Crypto bull runs tend to be more dramatic than what you'd see in stock markets. We're not talking about 10% or 20% gains. We're talking about prices doubling, tripling, or sometimes going up 10x or more in the space of a few months.
During a bull run, a few things typically happen:
- Bitcoin leads the charge and hits new highs
- Ethereum and major altcoins follow shortly after
- Smaller altcoins (sometimes called "shitcoins") explode in value — temporarily
- Media coverage goes from negative/skeptical to enthusiastic
- New investors flood in, driven by FOMO (fear of missing out)
- Everyone around you suddenly becomes a "crypto expert"
The 2020–2021 bull run is a perfect example. Bitcoin went from around $10,000 in mid-2020 to nearly $69,000 by November 2021. Ethereum went from $350 to over $4,800. Many smaller coins went up 50x to 100x. It felt like money was everywhere.
What Does a Crypto Bear Market Actually Look Like?

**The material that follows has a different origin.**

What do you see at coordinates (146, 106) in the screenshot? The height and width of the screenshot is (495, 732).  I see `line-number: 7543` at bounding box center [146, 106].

The 2022 bear market followed that same 2021 peak and was brutal. Bitcoin dropped from $69,000 to under $16,000. Ethereum fell from $4,800 to below $1,000. Entire projects collapsed — Luna/Terra wiped out $40 billion in value virtually overnight. FTX, one of the biggest exchanges in the world, imploded and took billions of customer funds with it.
During a bear market:
- Prices fall for extended periods — months, sometimes over a year
- Trading volumes drop as people lose interest
- Many projects go to zero or near-zero
- Scams and fraud tend to get exposed (because falling prices reveal who was swimming naked)

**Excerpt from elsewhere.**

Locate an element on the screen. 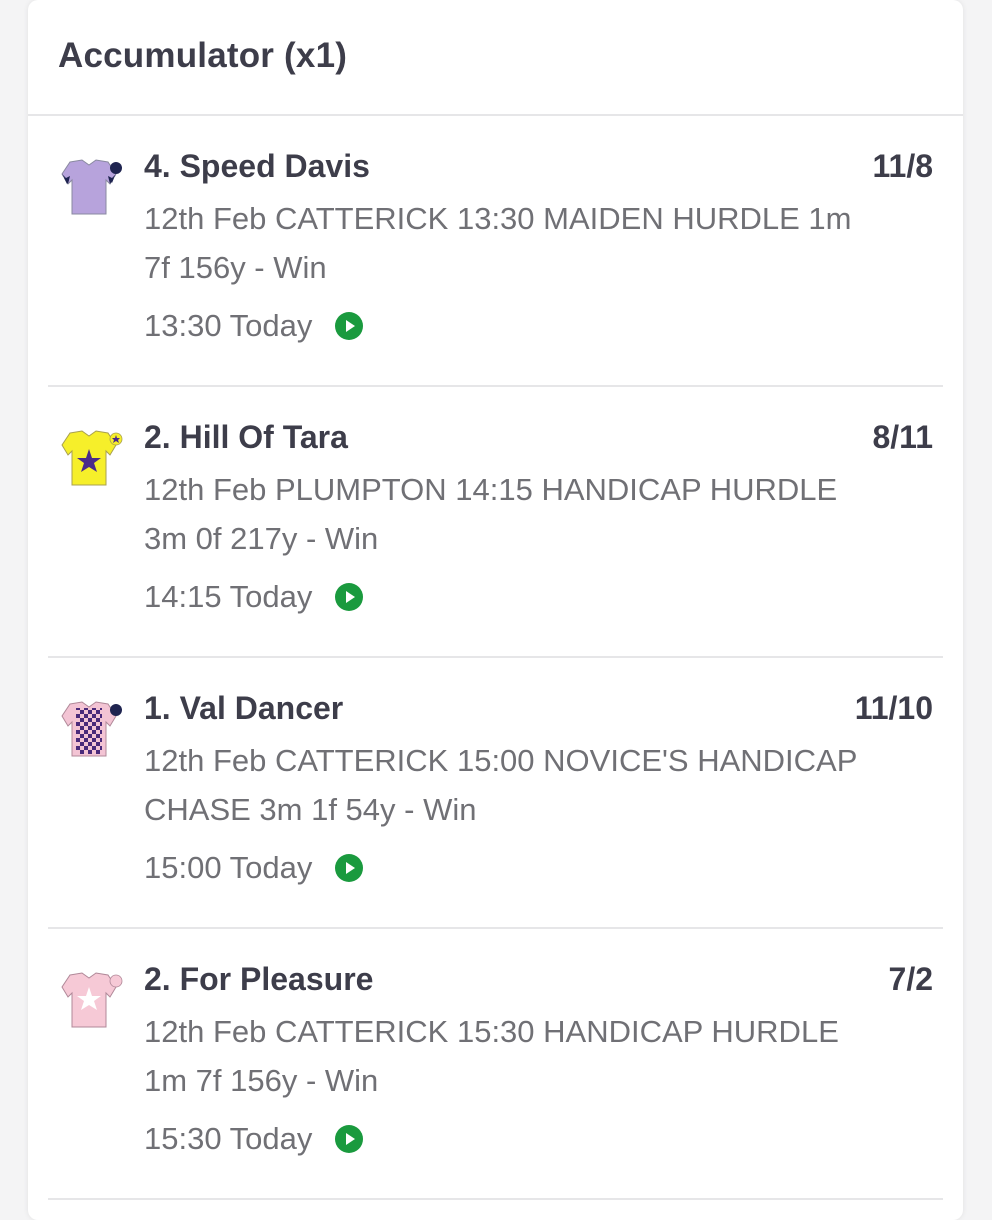 This screenshot has height=1220, width=992. race-time: 15:00 Today is located at coordinates (228, 868).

- Media coverage becomes negative again
- New investors who bought at the top panic-sell at massive losses
How Long Do They Last?
In crypto, bear markets have historically lasted anywhere from 12 to 24 months. Bull runs are shorter and sharper — often 12 to 18 months of aggressive upward movement, though the real parabolic gains usually happen in just a few months of that window.
One pattern that many analysts watch is the Bitcoin halving cycle. Every four years, the reward for mining Bitcoin gets cut in half. Historically, major bull runs have followed each halving by roughly 12–18 months. The 2024 halving already happened — make of that what you will as you watch 2025–2026 unfold.
How to Behave in Each Market
This is where most people go wrong. They get greedy during bull runs and buy at the top. They panic during bear markets and sell at the bottom. Then they wonder why they keep losing money.
During a bull run:
- Take some profits on the way up — don't wait for the absolute top
- Be skeptical of coins that have no fundamentals but huge gains
- Keep a portion in Bitcoin/Ethereum rather than going all-in on altcoins
- Set realistic targets and stick to them
During a bear market:
- Don't panic-sell quality assets at the bottom
- This is actually the best time to slowly accumulate Bitcoin and Ethereum at discounted prices
- Avoid altcoins that have no real utility — many will never recover
- Keep some cash ready to buy when prices are deeply discounted
The Psychological Side Nobody Talks About
Here's the honest truth: bull and bear markets are as much psychological as they are financial. During a bull run, it feels like you're a genius. During a bear market, it feels like you made the worst decision of your life. Both feelings are exaggerated, and both will pass.
The investors who do best over the long run are the ones who stay calm in both environments. They don't celebrate too hard at the top or despair too much at the bottom. They have a plan, they stick to it, and they understand that cycles are a fundamental part of how crypto (and markets in general) work.
Final Thoughts
Bull runs and bear markets are not random. They follow patterns, they're driven by real factors — adoption, regulation, liquidity, sentiment — and they can be navigated intelligently if you understand what's happening.
The key takeaway? Don't let the market's emotions become your emotions. Have a strategy before either phase arrives, and you'll be in a much better position than most people around you.
Disclaimer: This article is for educational purposes only and does not constitute financial advice. Crypto investments carry significant risk.